[Article start]
# Rbp's Rubbing On Driftwood



## Brian762 (May 18, 2010)

Not sure if this is the correct section but my juvi rbps are rubbing on my driftwood i have in my tank. at first i thought ich but i dont see any white spots on them any suggestions?


----------



## Guest (Jun 11, 2010)

Brian762 said:


> Not sure if this is the correct section but my juvi rbps are rubbing on my driftwood i have in my tank. at first i thought ich but i dont see any white spots on them any suggestions?


Hi Brian,

What you are seeing is called flashing. When I had my reds they flashed quite often but were totally healthy. If they are flashing alot, then I would treat them for external parasites. You can use Prazipro


----------



## Brian762 (May 18, 2010)

thanks for the quick response. its not a lot just every so often. what does flashing mean?


----------



## CLUSTER ONE (Aug 2, 2006)

Brian762 said:


> thanks for the quick response. its not a lot just every so often. what does flashing mean?


 flashing like an itch or irritation. Fish will rub themselves on objects to feel better. Its normal if they flash periodically, but test water and possibly treat for parisites if they flash frequently


----------



## Armand_caribe (Sep 9, 2009)

When nitrites are high they do that, check your water parameters, you may need to make a partial water change and that's it.

Cheers.


----------



## Brian762 (May 18, 2010)

water params are good. i am going to treat with salt andsee if it helps. they are doing it more frequently now.


----------



## memento (Jun 3, 2009)

Why salt ? Just try a water change first...


----------



## Brian762 (May 18, 2010)
[Article end]
[Extracted records start]
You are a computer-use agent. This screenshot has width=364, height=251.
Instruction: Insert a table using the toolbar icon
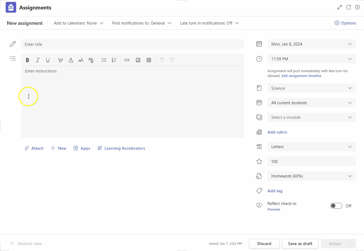(x=149, y=60)
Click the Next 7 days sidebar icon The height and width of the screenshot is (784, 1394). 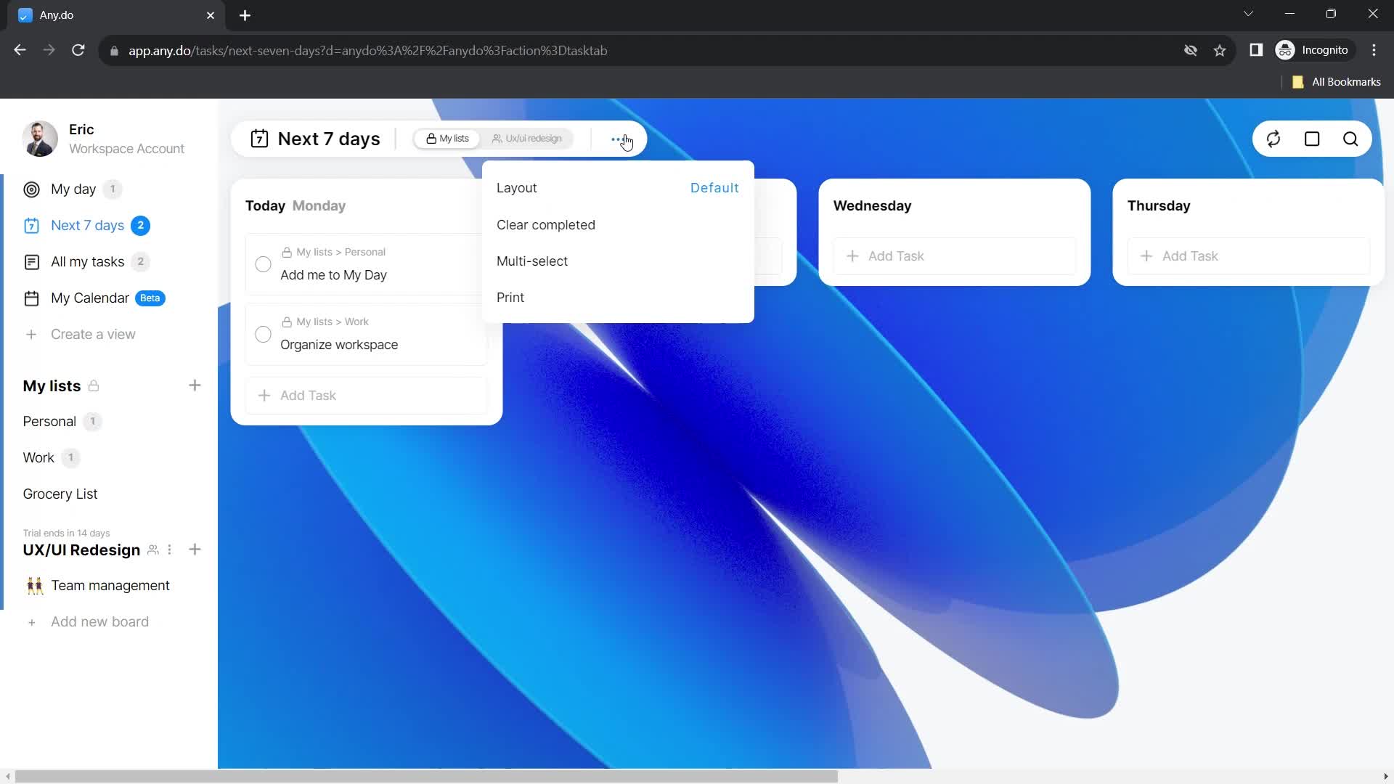coord(32,225)
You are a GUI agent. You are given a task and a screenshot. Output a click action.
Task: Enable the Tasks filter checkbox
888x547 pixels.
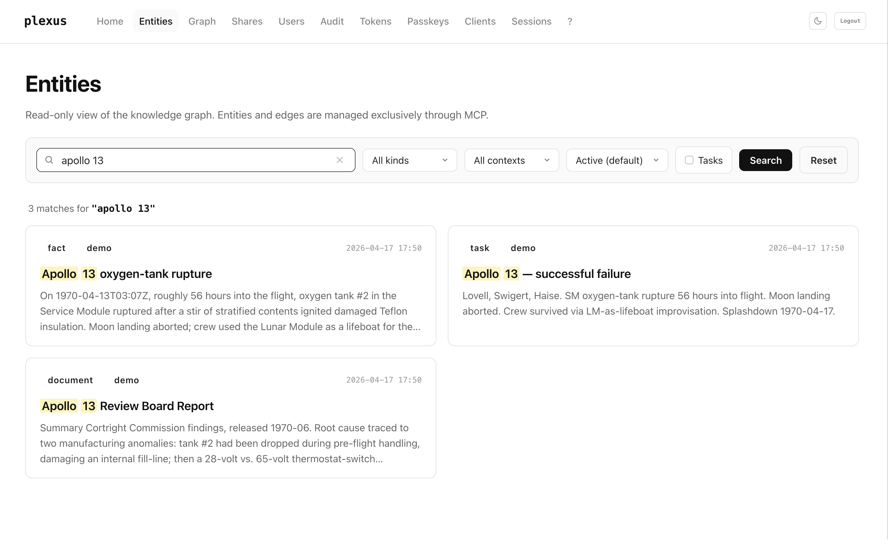(x=689, y=160)

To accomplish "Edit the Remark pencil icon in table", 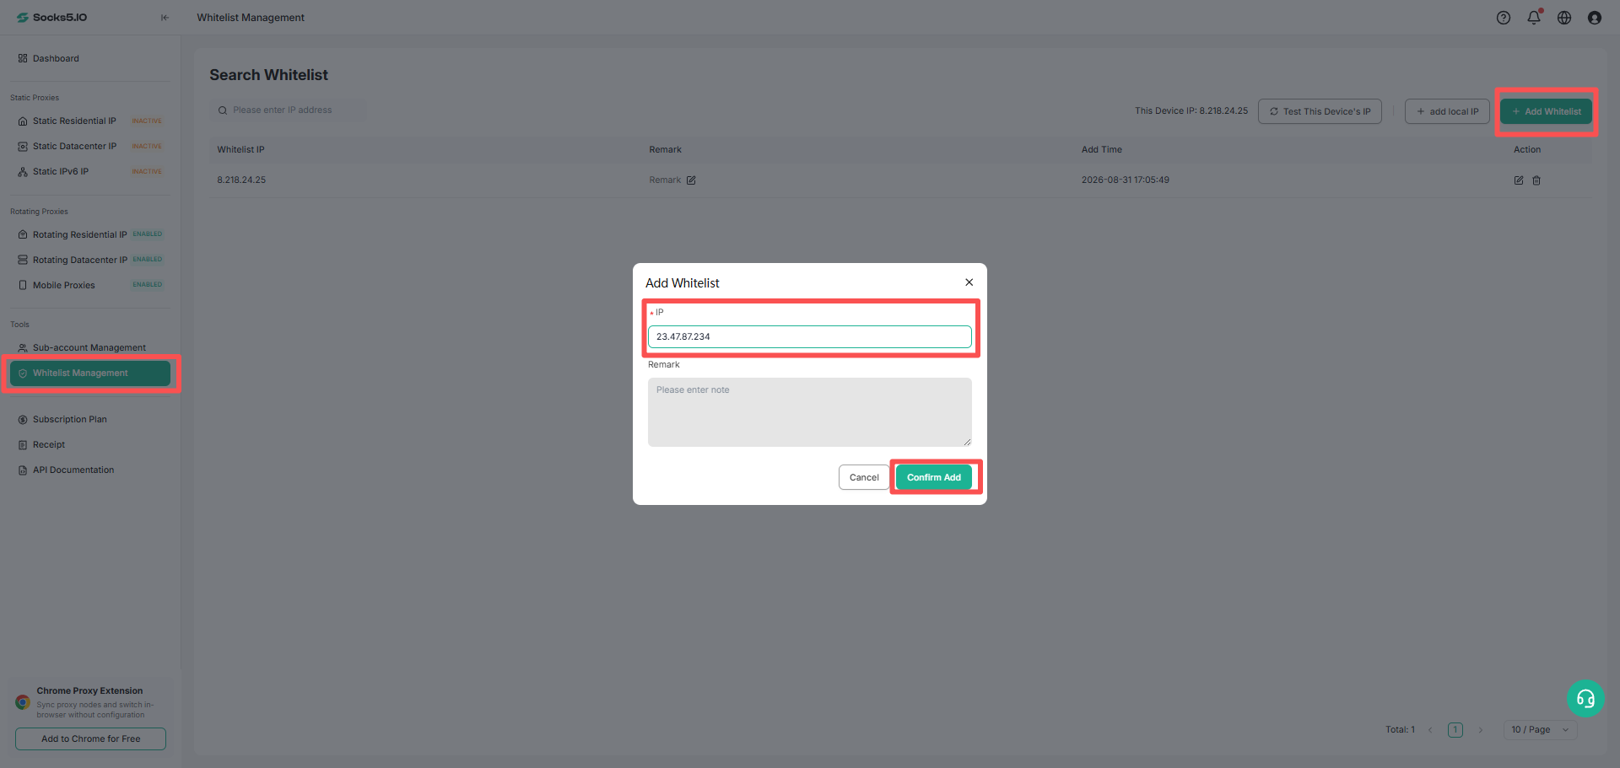I will 691,180.
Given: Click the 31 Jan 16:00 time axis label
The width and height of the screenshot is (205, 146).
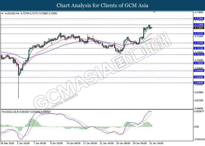Looking at the screenshot, I should [156, 143].
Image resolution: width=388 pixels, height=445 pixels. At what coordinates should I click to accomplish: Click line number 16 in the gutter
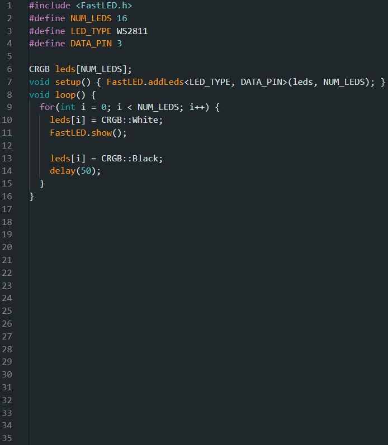[x=7, y=197]
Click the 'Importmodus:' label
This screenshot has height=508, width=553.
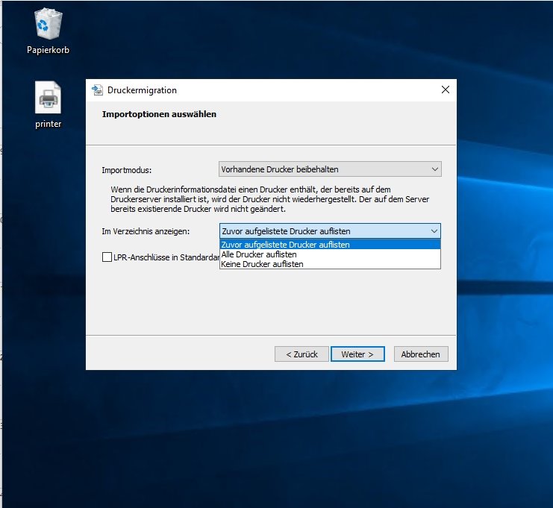pos(126,170)
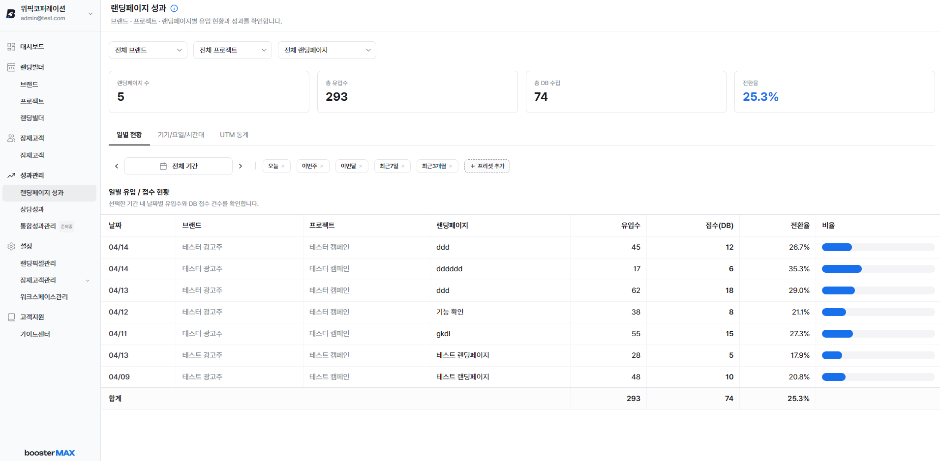Switch to the UTM 통계 tab
The height and width of the screenshot is (461, 940).
pyautogui.click(x=234, y=135)
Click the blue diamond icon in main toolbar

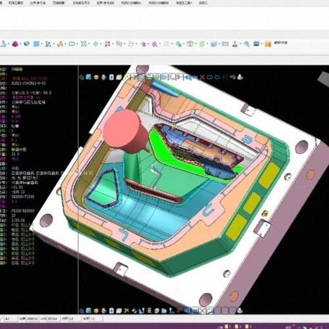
[Extracted records end]
● **Exercises**:
#1 In the forum thread about fish rubbing on driftwood, what product does the reply from Guest suggest using to treat external parasites?
#2 Quote everything in the records from the line containing "Click the 'Importmodus:' label" down through the end of the records, leaving out the pictures.
The forum thread and the records are unrelated to each other.

● **List of solutions**:
#1 Prazipro

#2
Click the 'Importmodus:' label
This screenshot has height=508, width=553.
pos(126,170)
Switch to the UTM 통계 tab
The height and width of the screenshot is (461, 940).
pyautogui.click(x=234, y=135)
Click the blue diamond icon in main toolbar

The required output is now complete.